▶ [Your goal]
Restate word for word the lines below, from the one containing "Task: Open Light" through the final line, with no pictures included.

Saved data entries
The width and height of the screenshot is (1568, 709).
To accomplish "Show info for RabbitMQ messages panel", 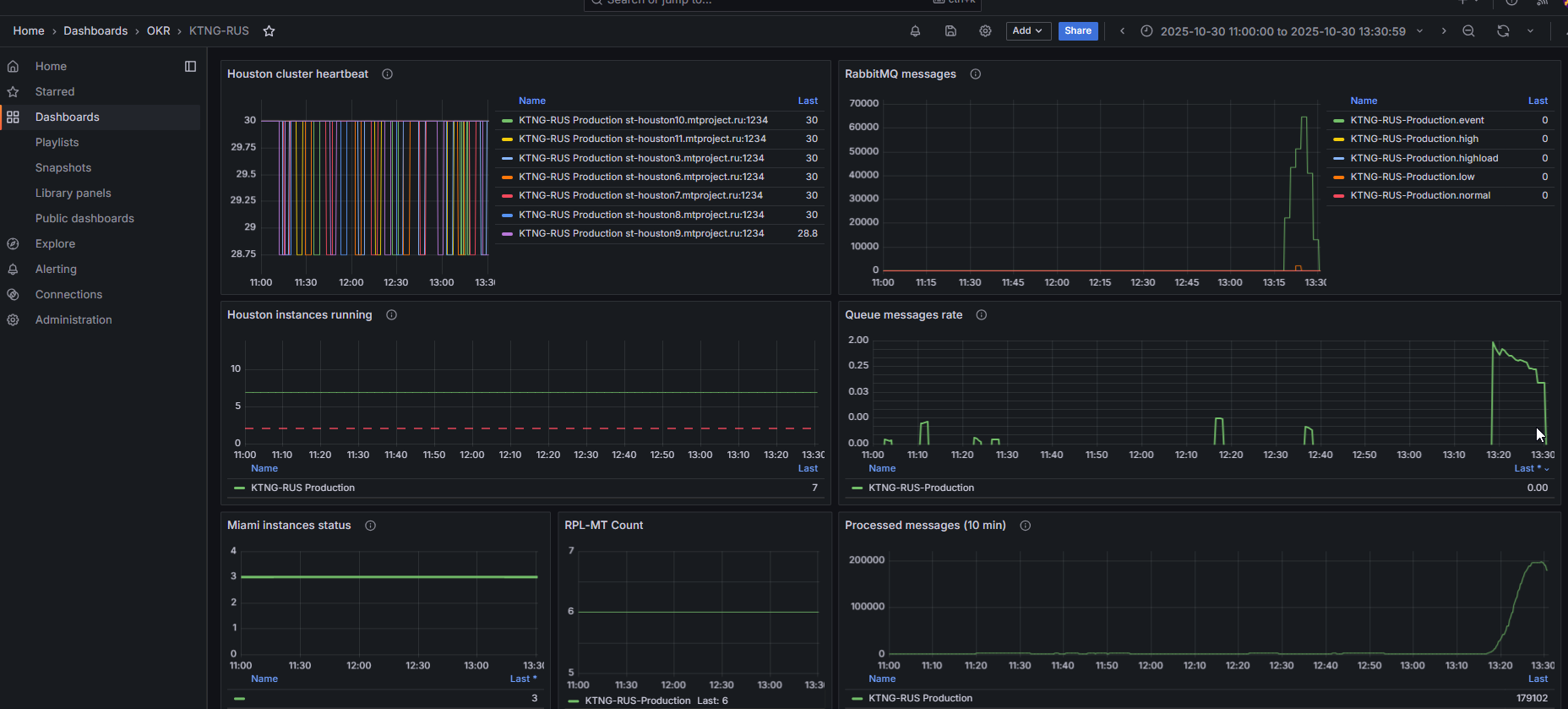I will click(x=975, y=74).
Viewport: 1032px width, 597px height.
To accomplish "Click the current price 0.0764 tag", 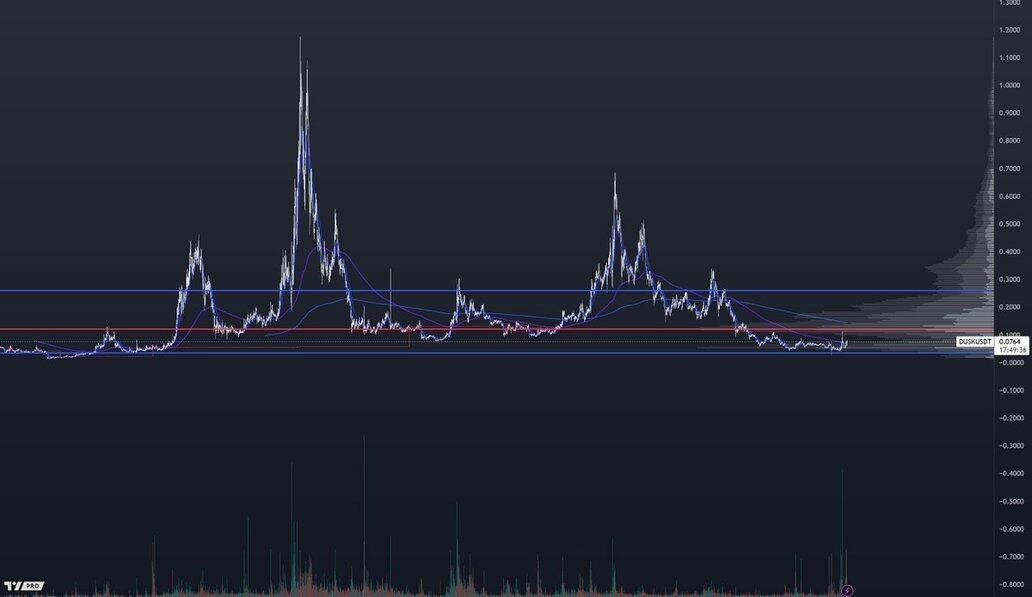I will point(1010,342).
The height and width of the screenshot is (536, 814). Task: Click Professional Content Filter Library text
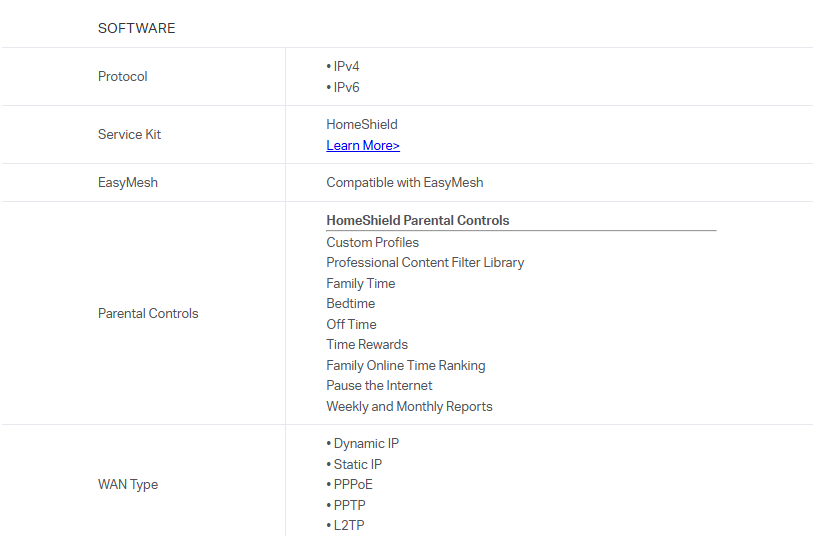(x=425, y=263)
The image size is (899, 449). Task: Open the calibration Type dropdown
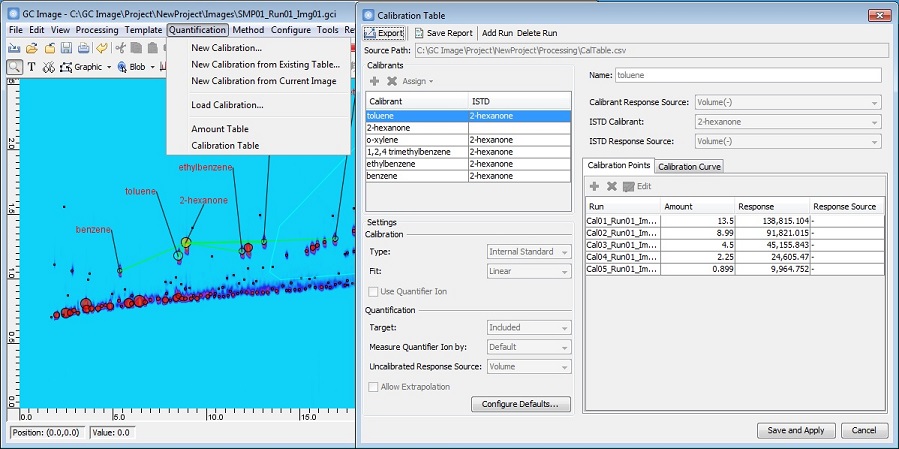[x=529, y=252]
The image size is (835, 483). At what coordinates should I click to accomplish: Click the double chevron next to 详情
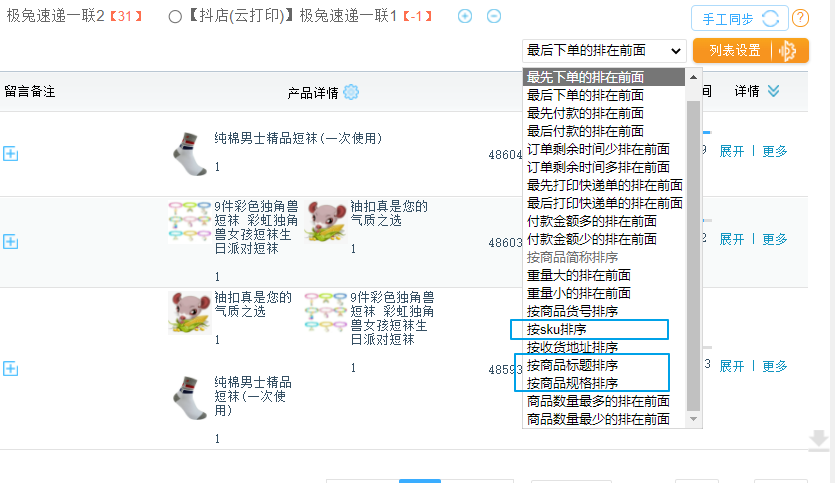pos(773,91)
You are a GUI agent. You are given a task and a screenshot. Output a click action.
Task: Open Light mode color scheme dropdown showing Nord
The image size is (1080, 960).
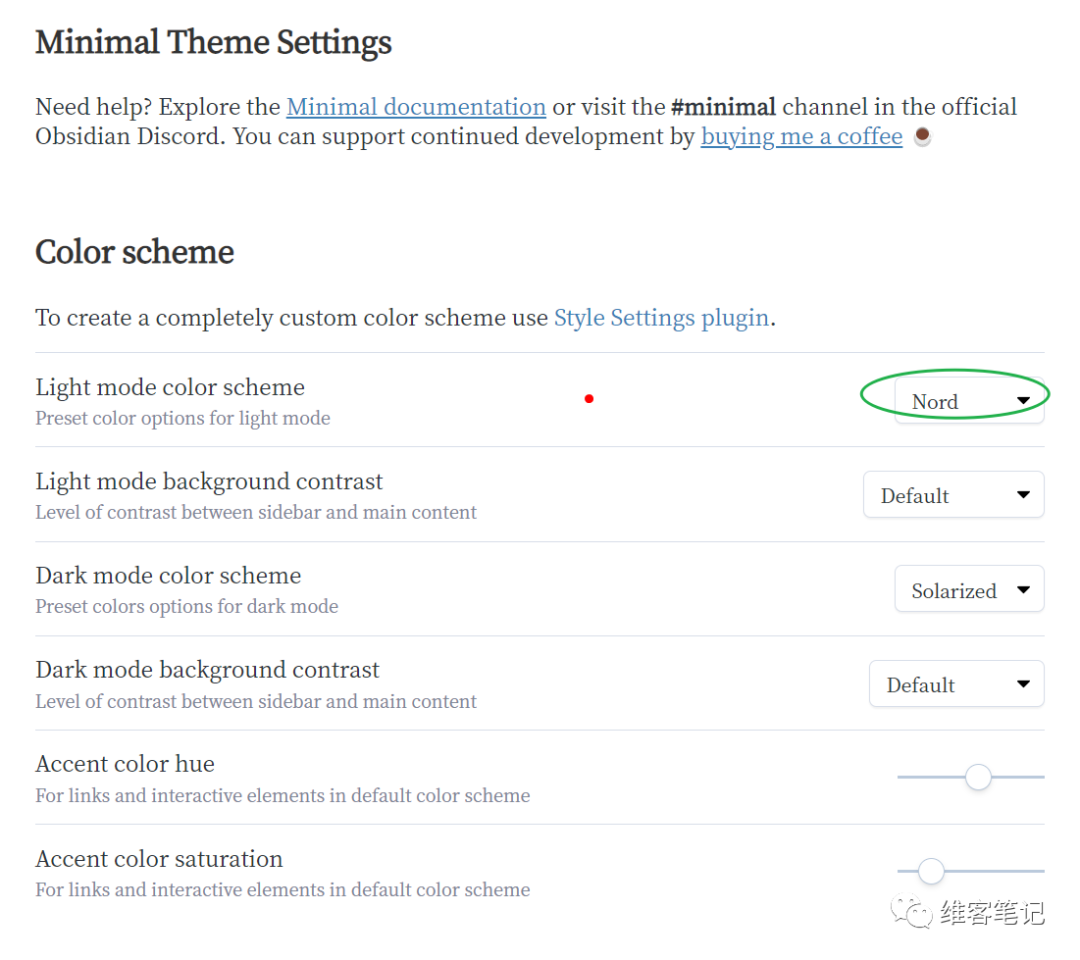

▶ [Response for this exercise]
Task: Open Light mode color scheme dropdown showing Nord
The image size is (1080, 960).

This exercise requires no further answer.